• **Problem description**: From the first entry to the last, repeat them all exactly.

=== Begin Enclosure ===

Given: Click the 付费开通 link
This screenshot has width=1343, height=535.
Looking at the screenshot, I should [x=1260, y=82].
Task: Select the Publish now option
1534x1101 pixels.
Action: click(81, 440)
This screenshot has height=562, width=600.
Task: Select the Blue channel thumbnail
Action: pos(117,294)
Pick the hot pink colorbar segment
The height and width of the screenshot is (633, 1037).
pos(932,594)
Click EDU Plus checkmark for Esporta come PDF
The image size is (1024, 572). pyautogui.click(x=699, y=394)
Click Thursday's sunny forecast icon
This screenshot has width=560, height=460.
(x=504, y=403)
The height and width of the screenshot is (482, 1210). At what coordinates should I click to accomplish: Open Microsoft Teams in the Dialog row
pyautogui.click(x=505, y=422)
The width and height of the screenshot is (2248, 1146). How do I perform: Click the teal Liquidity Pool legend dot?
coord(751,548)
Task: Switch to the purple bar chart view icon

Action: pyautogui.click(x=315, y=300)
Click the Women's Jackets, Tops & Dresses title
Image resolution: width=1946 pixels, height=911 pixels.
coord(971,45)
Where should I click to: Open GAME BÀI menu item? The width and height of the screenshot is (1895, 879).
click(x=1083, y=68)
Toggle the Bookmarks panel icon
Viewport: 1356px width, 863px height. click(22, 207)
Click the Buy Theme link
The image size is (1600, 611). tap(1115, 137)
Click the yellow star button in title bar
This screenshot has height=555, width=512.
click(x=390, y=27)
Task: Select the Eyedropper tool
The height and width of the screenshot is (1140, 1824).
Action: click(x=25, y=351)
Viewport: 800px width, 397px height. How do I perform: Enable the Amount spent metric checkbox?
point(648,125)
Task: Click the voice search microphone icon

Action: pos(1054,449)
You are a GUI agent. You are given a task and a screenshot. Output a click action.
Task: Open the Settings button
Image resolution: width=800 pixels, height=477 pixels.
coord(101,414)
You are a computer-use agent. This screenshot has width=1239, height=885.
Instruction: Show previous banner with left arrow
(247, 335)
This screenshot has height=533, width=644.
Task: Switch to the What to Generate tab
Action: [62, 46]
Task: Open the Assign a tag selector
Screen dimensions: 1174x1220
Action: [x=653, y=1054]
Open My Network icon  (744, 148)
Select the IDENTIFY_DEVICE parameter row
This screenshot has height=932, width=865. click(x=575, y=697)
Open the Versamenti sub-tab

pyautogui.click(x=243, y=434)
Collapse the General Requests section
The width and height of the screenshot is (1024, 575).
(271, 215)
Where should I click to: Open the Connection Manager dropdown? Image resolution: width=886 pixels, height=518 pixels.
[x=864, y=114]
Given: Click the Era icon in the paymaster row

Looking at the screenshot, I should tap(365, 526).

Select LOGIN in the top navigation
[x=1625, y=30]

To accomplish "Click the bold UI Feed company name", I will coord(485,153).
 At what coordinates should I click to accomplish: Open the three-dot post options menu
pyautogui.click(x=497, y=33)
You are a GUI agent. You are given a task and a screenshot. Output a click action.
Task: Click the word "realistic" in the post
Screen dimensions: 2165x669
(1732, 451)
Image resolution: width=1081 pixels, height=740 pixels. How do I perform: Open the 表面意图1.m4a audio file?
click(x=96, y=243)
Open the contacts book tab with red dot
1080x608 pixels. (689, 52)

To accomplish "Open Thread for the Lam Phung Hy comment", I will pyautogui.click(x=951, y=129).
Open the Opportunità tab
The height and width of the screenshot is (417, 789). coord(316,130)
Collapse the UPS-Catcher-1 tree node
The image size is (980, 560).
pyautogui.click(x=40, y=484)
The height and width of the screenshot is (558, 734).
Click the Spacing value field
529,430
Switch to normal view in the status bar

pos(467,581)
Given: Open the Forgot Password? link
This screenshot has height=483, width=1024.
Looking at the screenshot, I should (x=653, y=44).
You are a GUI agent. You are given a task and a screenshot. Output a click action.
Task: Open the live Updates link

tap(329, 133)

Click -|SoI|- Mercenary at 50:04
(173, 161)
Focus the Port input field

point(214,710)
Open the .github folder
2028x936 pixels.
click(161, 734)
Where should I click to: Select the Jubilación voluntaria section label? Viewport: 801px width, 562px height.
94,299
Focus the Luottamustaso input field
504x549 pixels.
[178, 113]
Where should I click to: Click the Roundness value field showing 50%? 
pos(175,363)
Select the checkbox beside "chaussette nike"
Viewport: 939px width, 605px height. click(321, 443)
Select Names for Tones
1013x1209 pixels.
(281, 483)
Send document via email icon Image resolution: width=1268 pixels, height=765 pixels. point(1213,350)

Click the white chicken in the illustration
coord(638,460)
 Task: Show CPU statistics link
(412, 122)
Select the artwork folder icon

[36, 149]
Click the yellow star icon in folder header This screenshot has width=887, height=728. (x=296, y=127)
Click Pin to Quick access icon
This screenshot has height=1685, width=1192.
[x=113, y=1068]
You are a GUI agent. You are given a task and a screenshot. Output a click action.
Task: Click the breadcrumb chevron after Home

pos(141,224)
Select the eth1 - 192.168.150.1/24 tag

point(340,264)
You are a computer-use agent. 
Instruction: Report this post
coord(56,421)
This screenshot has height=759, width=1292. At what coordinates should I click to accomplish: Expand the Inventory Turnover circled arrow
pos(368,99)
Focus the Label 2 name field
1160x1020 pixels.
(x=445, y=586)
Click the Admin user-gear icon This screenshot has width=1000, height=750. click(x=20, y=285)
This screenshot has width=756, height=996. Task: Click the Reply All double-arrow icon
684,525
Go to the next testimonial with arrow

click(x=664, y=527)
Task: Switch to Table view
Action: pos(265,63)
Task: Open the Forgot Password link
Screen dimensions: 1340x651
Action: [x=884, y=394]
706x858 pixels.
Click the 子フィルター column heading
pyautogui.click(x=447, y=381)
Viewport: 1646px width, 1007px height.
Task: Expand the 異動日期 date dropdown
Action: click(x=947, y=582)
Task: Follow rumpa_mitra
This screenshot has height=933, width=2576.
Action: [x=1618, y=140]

=== End Enclosure ===

• **Response below**:
Given: Click the 付费开通 link
This screenshot has width=1343, height=535.
Looking at the screenshot, I should [x=1260, y=82].
Task: Select the Publish now option
1534x1101 pixels.
Action: click(81, 440)
This screenshot has height=562, width=600.
Task: Select the Blue channel thumbnail
Action: pos(117,294)
Pick the hot pink colorbar segment
The height and width of the screenshot is (633, 1037).
pos(932,594)
Click EDU Plus checkmark for Esporta come PDF
The image size is (1024, 572). pyautogui.click(x=699, y=394)
Click Thursday's sunny forecast icon
This screenshot has width=560, height=460.
(x=504, y=403)
The height and width of the screenshot is (482, 1210). At what coordinates should I click to accomplish: Open Microsoft Teams in the Dialog row
pyautogui.click(x=505, y=422)
The width and height of the screenshot is (2248, 1146). How do I perform: Click the teal Liquidity Pool legend dot?
coord(751,548)
Task: Switch to the purple bar chart view icon

Action: pyautogui.click(x=315, y=300)
Click the Women's Jackets, Tops & Dresses title
Image resolution: width=1946 pixels, height=911 pixels.
coord(971,45)
Where should I click to: Open GAME BÀI menu item? The width and height of the screenshot is (1895, 879).
click(x=1083, y=68)
Toggle the Bookmarks panel icon
Viewport: 1356px width, 863px height. click(22, 207)
Click the Buy Theme link
The image size is (1600, 611). tap(1115, 137)
Click the yellow star button in title bar
This screenshot has height=555, width=512.
click(x=390, y=27)
Task: Select the Eyedropper tool
The height and width of the screenshot is (1140, 1824).
Action: click(x=25, y=351)
Viewport: 800px width, 397px height. How do I perform: Enable the Amount spent metric checkbox?
point(648,125)
Task: Click the voice search microphone icon

Action: pos(1054,449)
You are a GUI agent. You are given a task and a screenshot. Output a click action.
Task: Open the Settings button
Image resolution: width=800 pixels, height=477 pixels.
coord(101,414)
You are a computer-use agent. This screenshot has width=1239, height=885.
Instruction: Show previous banner with left arrow
(247, 335)
This screenshot has height=533, width=644.
Task: Switch to the What to Generate tab
Action: [62, 46]
Task: Open the Assign a tag selector
Screen dimensions: 1174x1220
Action: [x=653, y=1054]
Open My Network icon  (744, 148)
Select the IDENTIFY_DEVICE parameter row
This screenshot has height=932, width=865. click(x=575, y=697)
Open the Versamenti sub-tab

pyautogui.click(x=243, y=434)
Collapse the General Requests section
The width and height of the screenshot is (1024, 575).
(271, 215)
Where should I click to: Open the Connection Manager dropdown? Image resolution: width=886 pixels, height=518 pixels.
[x=864, y=114]
Given: Click the Era icon in the paymaster row

Looking at the screenshot, I should tap(365, 526).

Select LOGIN in the top navigation
[x=1625, y=30]

To accomplish "Click the bold UI Feed company name", I will coord(485,153).
 At what coordinates should I click to accomplish: Open the three-dot post options menu
pyautogui.click(x=497, y=33)
You are a GUI agent. You are given a task and a screenshot. Output a click action.
Task: Click the word "realistic" in the post
Screen dimensions: 2165x669
(1732, 451)
Image resolution: width=1081 pixels, height=740 pixels. How do I perform: Open the 表面意图1.m4a audio file?
click(x=96, y=243)
Open the contacts book tab with red dot
1080x608 pixels. (689, 52)

To accomplish "Open Thread for the Lam Phung Hy comment", I will pyautogui.click(x=951, y=129).
Open the Opportunità tab
The height and width of the screenshot is (417, 789). coord(316,130)
Collapse the UPS-Catcher-1 tree node
The image size is (980, 560).
pyautogui.click(x=40, y=484)
The height and width of the screenshot is (558, 734).
Click the Spacing value field
529,430
Switch to normal view in the status bar

pos(467,581)
Given: Open the Forgot Password? link
This screenshot has height=483, width=1024.
Looking at the screenshot, I should (x=653, y=44).
You are a GUI agent. You are given a task and a screenshot. Output a click action.
Task: Open the live Updates link

tap(329, 133)

Click -|SoI|- Mercenary at 50:04
(173, 161)
Focus the Port input field

point(214,710)
Open the .github folder
2028x936 pixels.
click(161, 734)
Where should I click to: Select the Jubilación voluntaria section label? Viewport: 801px width, 562px height.
94,299
Focus the Luottamustaso input field
504x549 pixels.
[178, 113]
Where should I click to: Click the Roundness value field showing 50%? 
pos(175,363)
Select the checkbox beside "chaussette nike"
Viewport: 939px width, 605px height. click(321, 443)
Select Names for Tones
1013x1209 pixels.
(281, 483)
Send document via email icon Image resolution: width=1268 pixels, height=765 pixels. point(1213,350)

Click the white chicken in the illustration
coord(638,460)
 Task: Show CPU statistics link
(412, 122)
Select the artwork folder icon

[36, 149]
Click the yellow star icon in folder header This screenshot has width=887, height=728. (x=296, y=127)
Click Pin to Quick access icon
This screenshot has height=1685, width=1192.
[x=113, y=1068]
You are a GUI agent. You are given a task and a screenshot. Output a click action.
Task: Click the breadcrumb chevron after Home

pos(141,224)
Select the eth1 - 192.168.150.1/24 tag

point(340,264)
You are a computer-use agent. 
Instruction: Report this post
coord(56,421)
This screenshot has height=759, width=1292. At what coordinates should I click to accomplish: Expand the Inventory Turnover circled arrow
pos(368,99)
Focus the Label 2 name field
1160x1020 pixels.
(x=445, y=586)
Click the Admin user-gear icon This screenshot has width=1000, height=750. click(x=20, y=285)
This screenshot has width=756, height=996. Task: Click the Reply All double-arrow icon
684,525
Go to the next testimonial with arrow

click(x=664, y=527)
Task: Switch to Table view
Action: pos(265,63)
Task: Open the Forgot Password link
Screen dimensions: 1340x651
Action: [x=884, y=394]
706x858 pixels.
Click the 子フィルター column heading
pyautogui.click(x=447, y=381)
Viewport: 1646px width, 1007px height.
Task: Expand the 異動日期 date dropdown
Action: click(x=947, y=582)
Task: Follow rumpa_mitra
This screenshot has height=933, width=2576.
Action: [x=1618, y=140]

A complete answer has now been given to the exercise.